[Consignes]
a - Recopiez à l'identique le passage de l'extrait sur l'aménagement des salles qui va de « La disposition de la » jusqu'à « dans le projet. ».
b - Poursuivez le texte sur l'aménagement des salles de réunion et d'atelier à partir de sa dernière phrase.

== Extrait

La scénarisation des espaces va conditionner l’individu. Il adoptera le bon mindset et le comportement attendu grâce à des codes prédéfinis mais aussi dans l’aménagement de l’espace qui lui est proposé. Lors des meetups par exemple, la disposition des chaises en rangées tournées vers l’orateur favorise la posture d’écoute de “l’auditoire” : on retrouve cette disposition au cinéma, dans les universités en amphithéâtre, ou encore au théâtre.

Meetup Star d’UX – Temps & Erreur, 2 facteurs clés de l’UX-Design

La disposition de la salle en U sera propice non seulement à l’écoute mais aussi à l’échange entre les participants. De même, si j’organise un atelier et que je souhaite une participation active de la part des différents acteurs. Je vais les inciter à rester debout afin qu’ils adoptent une posture dynamique, qu’ils soient engagés physiquement.

Réunion métier UX-Designers et PO pendant l’UX-Day #39 chez UX-Republic

Je vous conseille de supprimer les chaises afin de les encourager. Je sais d’expérience que laisser des chaises lors d’un brainstorming par exemple est une mauvaise idée… En laissant les chaises, le risque et que ce soit le facilitateur qui redouble d’effort afin de noter et d’afficher toutes les idées. Pourtant ces ateliers sont co-créatifs : tout le monde doit participer ! Les participants se sentiront encore plus impliqués dans le projet.

Diversifier les lieux, permet de sortir du projet.

Ainsi dissocier la brainstorming room de la salle dédiée au projet, nous permettra de littéralement sortir du projet. Une coupure symbolique, physique et mentale afin d’aller rechercher de nouvelles idées, tenter peut-être de prendre du recul et d’être un peu plus objectif.

====
== Données enregistrées

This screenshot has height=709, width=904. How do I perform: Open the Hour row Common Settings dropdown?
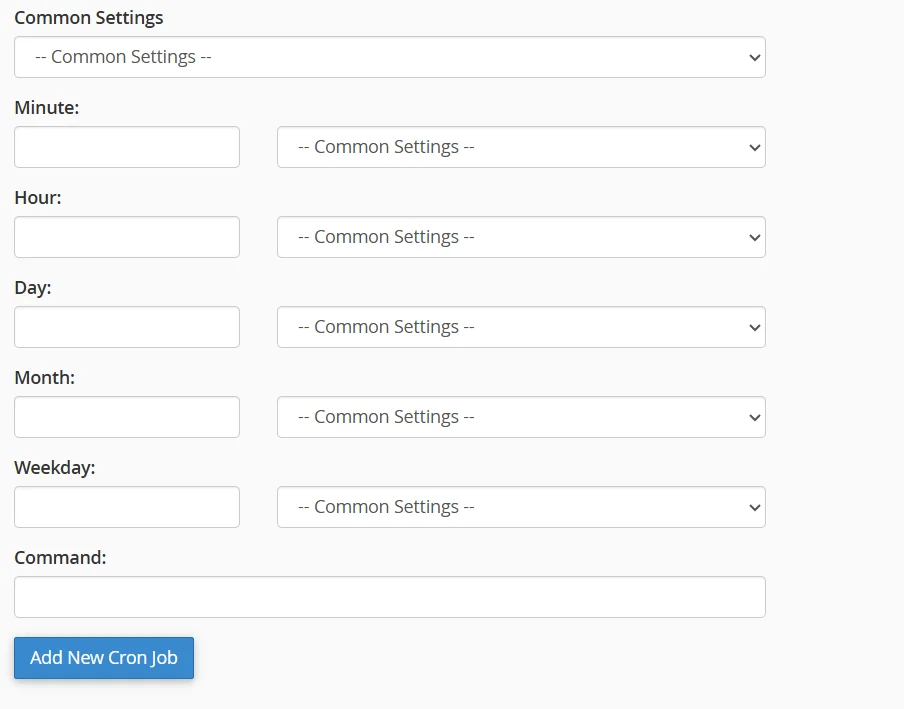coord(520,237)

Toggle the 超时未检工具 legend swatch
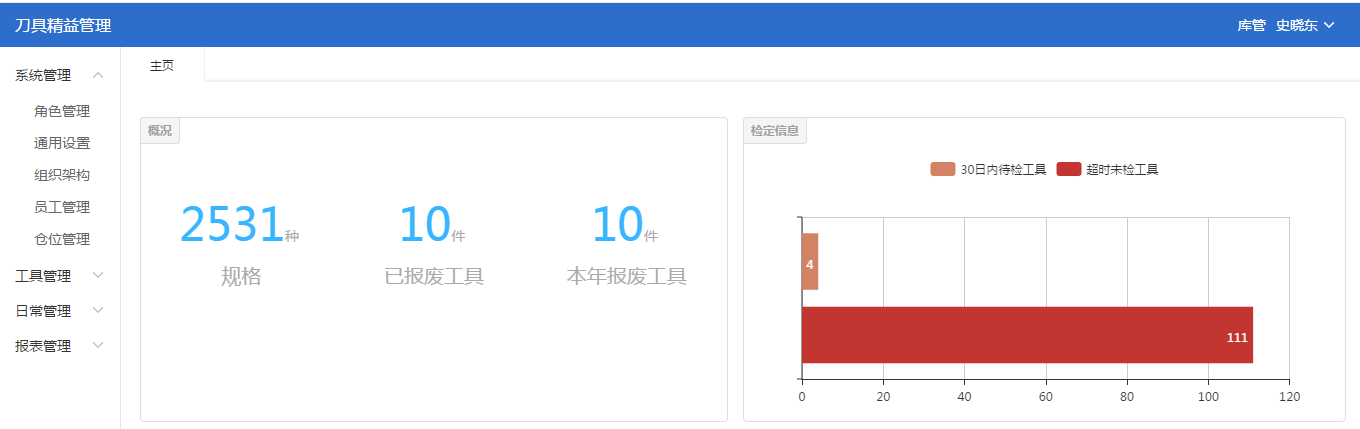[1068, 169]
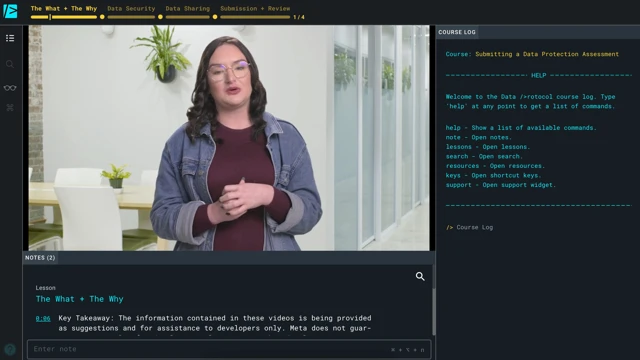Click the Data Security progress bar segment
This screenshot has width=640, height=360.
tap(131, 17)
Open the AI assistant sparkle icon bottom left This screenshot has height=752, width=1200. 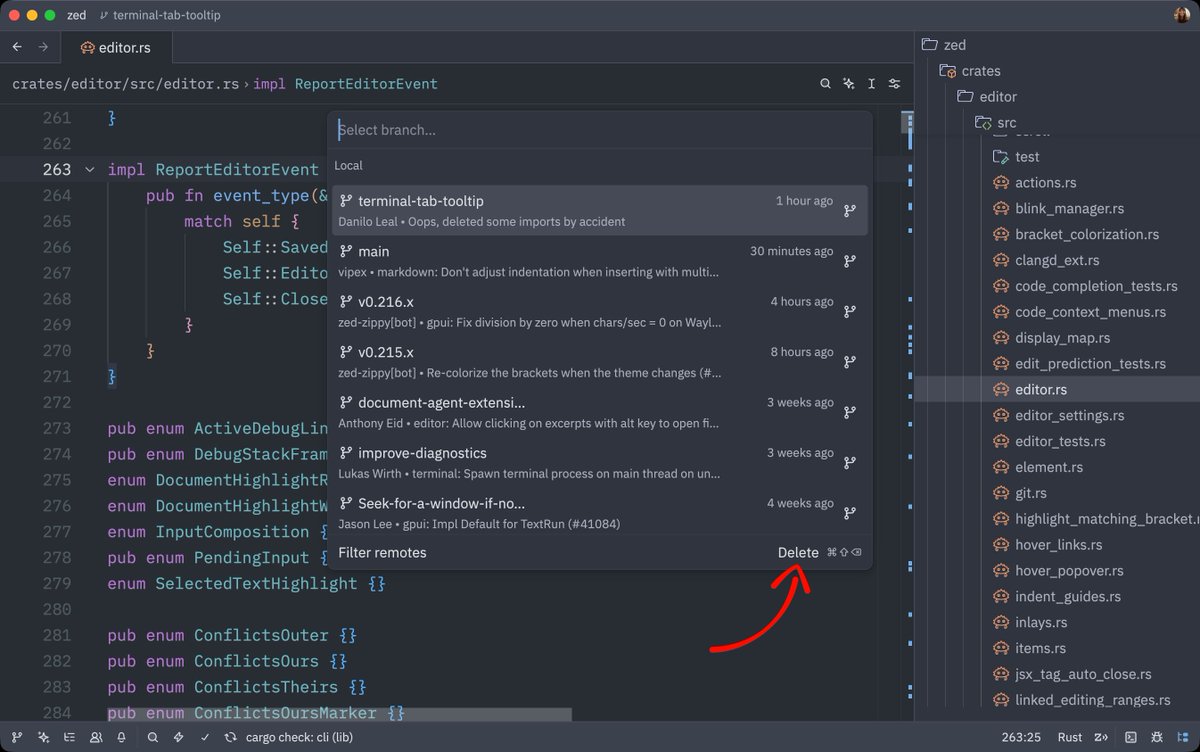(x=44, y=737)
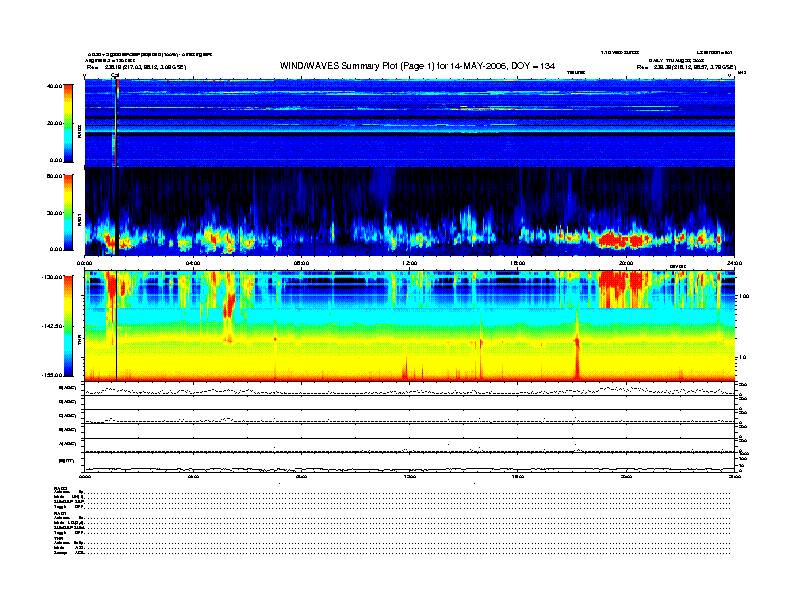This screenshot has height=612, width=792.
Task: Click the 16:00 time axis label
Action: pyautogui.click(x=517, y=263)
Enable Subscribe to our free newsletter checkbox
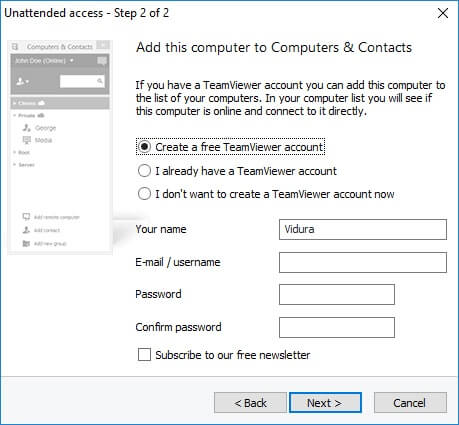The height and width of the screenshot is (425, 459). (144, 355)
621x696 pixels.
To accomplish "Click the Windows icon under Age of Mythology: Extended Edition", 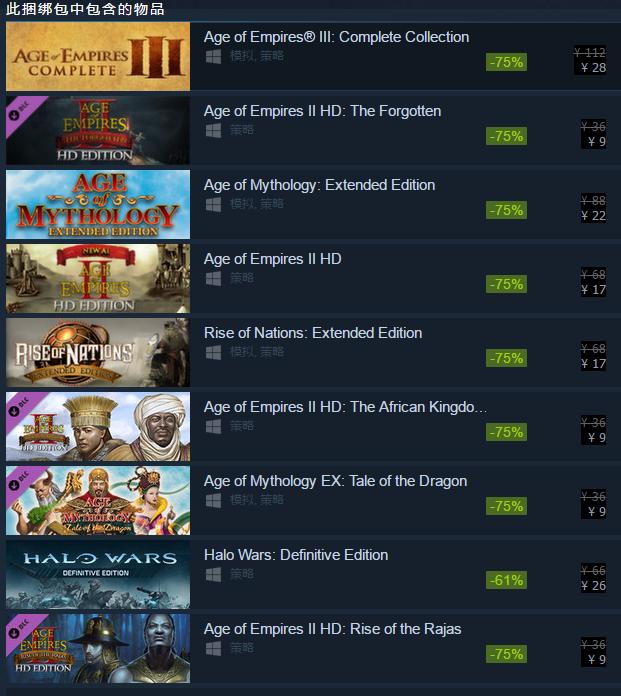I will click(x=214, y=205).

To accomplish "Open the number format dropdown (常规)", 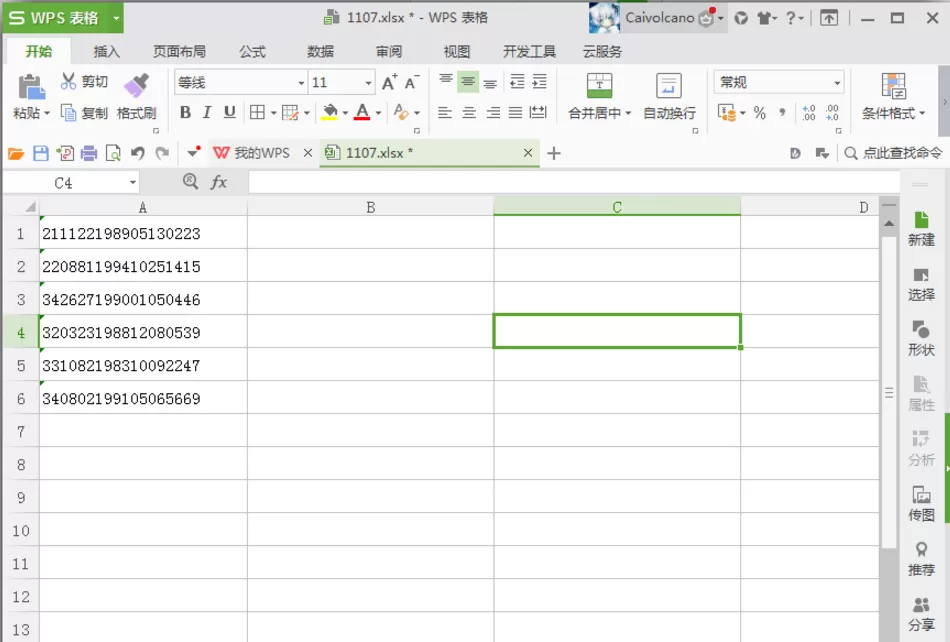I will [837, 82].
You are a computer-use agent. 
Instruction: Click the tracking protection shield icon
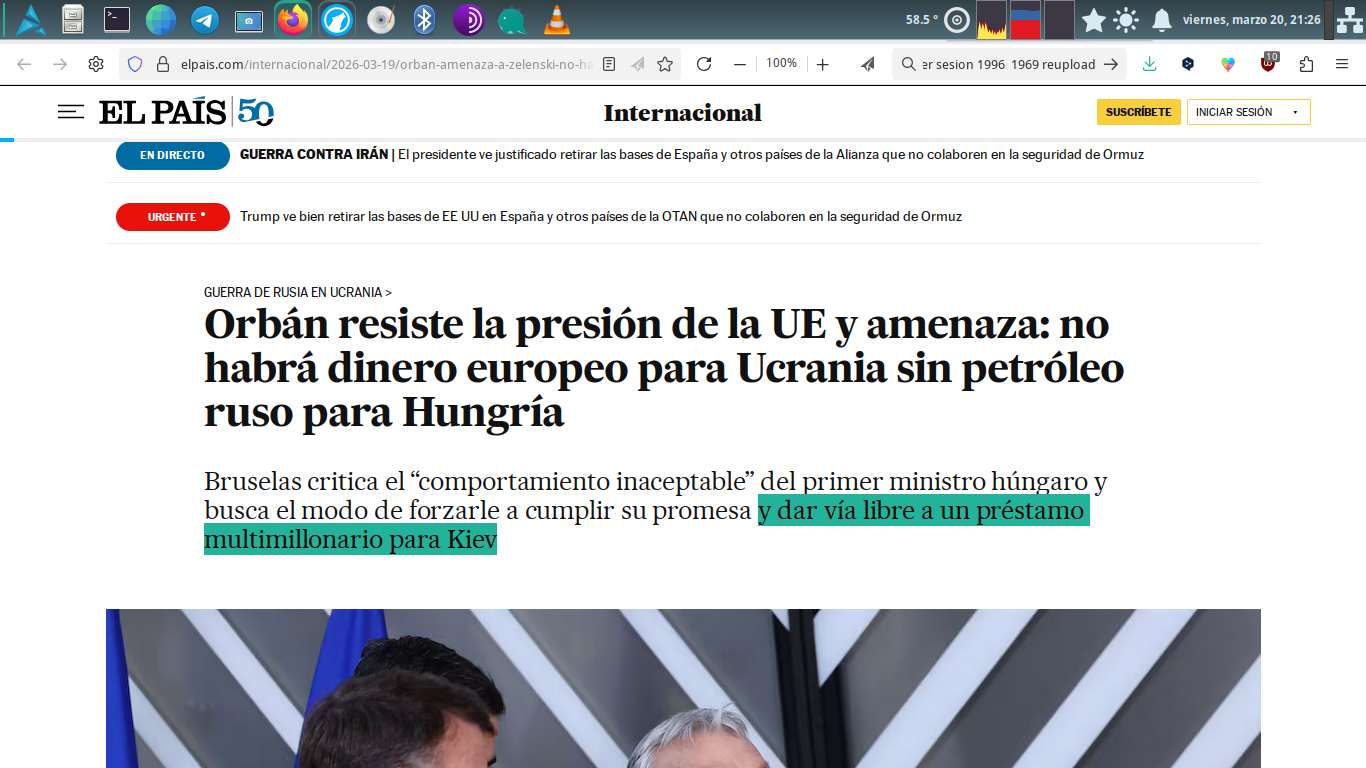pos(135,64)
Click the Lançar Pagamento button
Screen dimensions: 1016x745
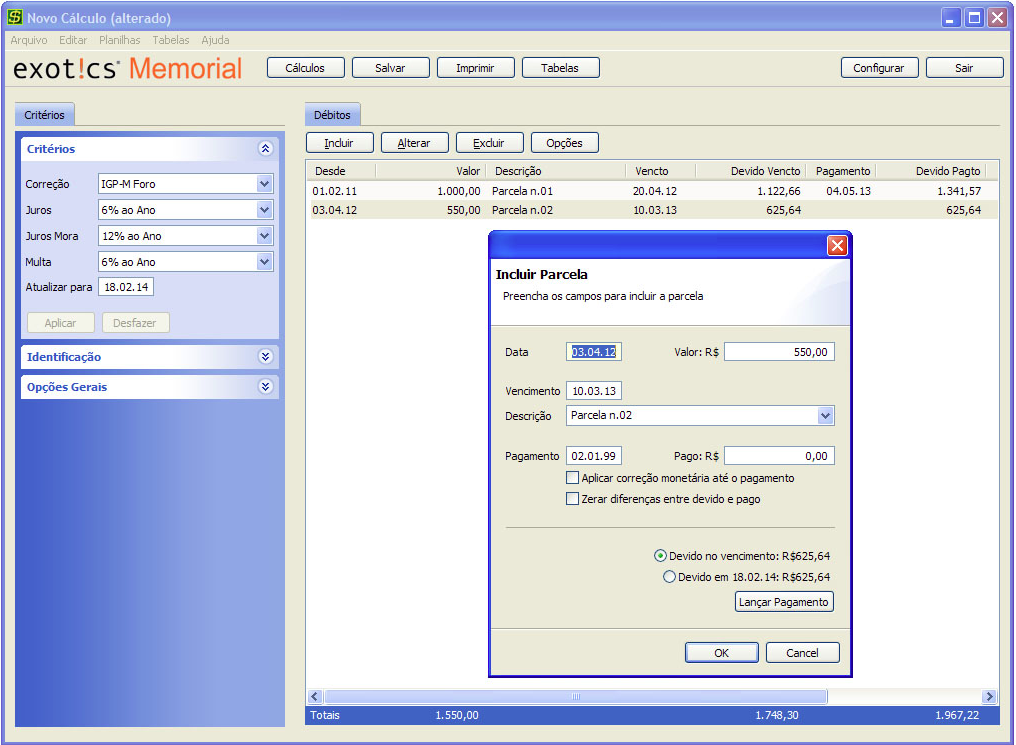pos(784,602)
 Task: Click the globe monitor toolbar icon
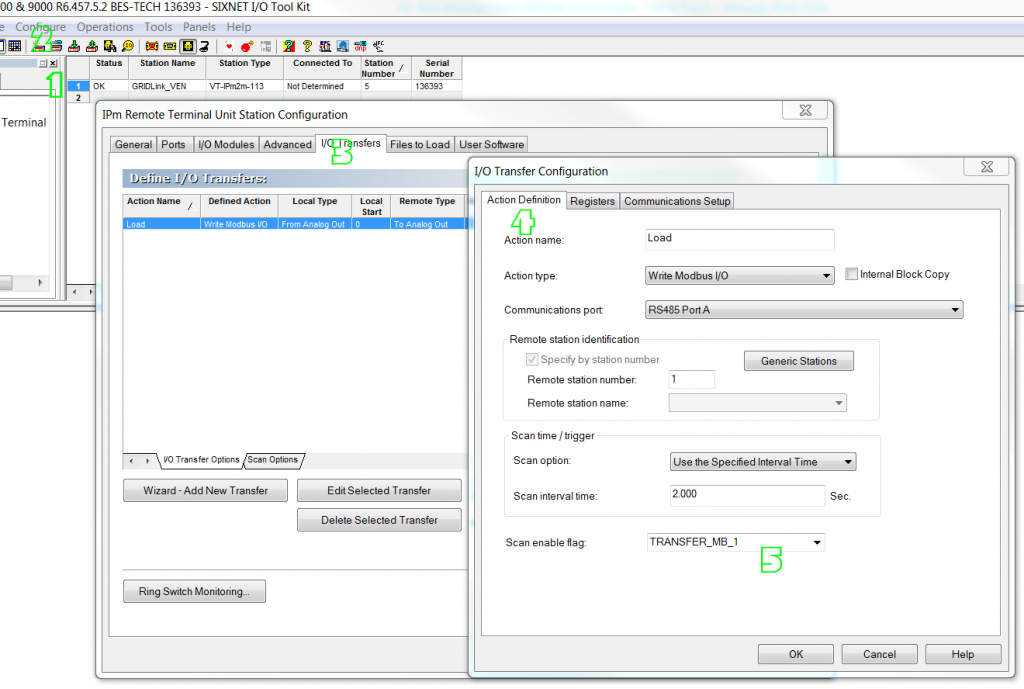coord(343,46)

====

[Réponses]
a -
La disposition de la salle en U sera propice non seulement à l’écoute mais aussi à l’échange entre les participants. De même, si j’organise un atelier et que je souhaite une participation active de la part des différents acteurs. Je vais les inciter à rester debout afin qu’ils adoptent une posture dynamique, qu’ils soient engagés physiquement.

Réunion métier UX-Designers et PO pendant l’UX-Day #39 chez UX-Republic

Je vous conseille de supprimer les chaises afin de les encourager. Je sais d’expérience que laisser des chaises lors d’un brainstorming par exemple est une mauvaise idée… En laissant les chaises, le risque et que ce soit le facilitateur qui redouble d’effort afin de noter et d’afficher toutes les idées. Pourtant ces ateliers sont co-créatifs : tout le monde doit participer ! Les participants se sentiront encore plus impliqués dans le projet.

b -
“L’espace projet” important pour son bon déroulement


En open space l’équipe est dispatchée car il n’y a pas de place attribuées. Bien sûr, des salles de réunion sont mises à disposition mais encore faut-il qu’elles soient libres et sur la durée. Avoir un espace dédié au projet permettra à chacun des membres de l’équipe de se retrouver, quotidiennement et sans perpétuelles contraintes de logistiques.
De plus, cela leur permettra d’adopter un comportement adéquat et surtout similaire. Ensemble, ils se mettront dans un même “mode”. Ils auront le même état d’esprit, la même optique de travail, facilitant ainsi leur collaboration et la synergie au sein de l’équipe. Les espaces dédiés aux projets étant souvent un point négligé, si rien ne vous est mis à disposition, vous pourrez toujours le créer :

Si vous ne disposez pas de salles de conférences dédiées uniquement à votre sprint, vos tableaux blancs à roulette pourront toujours servir de cloison, vous permettant ainsi de délimiter un espace ad hoc

Jake Knapp, Sprint (2016)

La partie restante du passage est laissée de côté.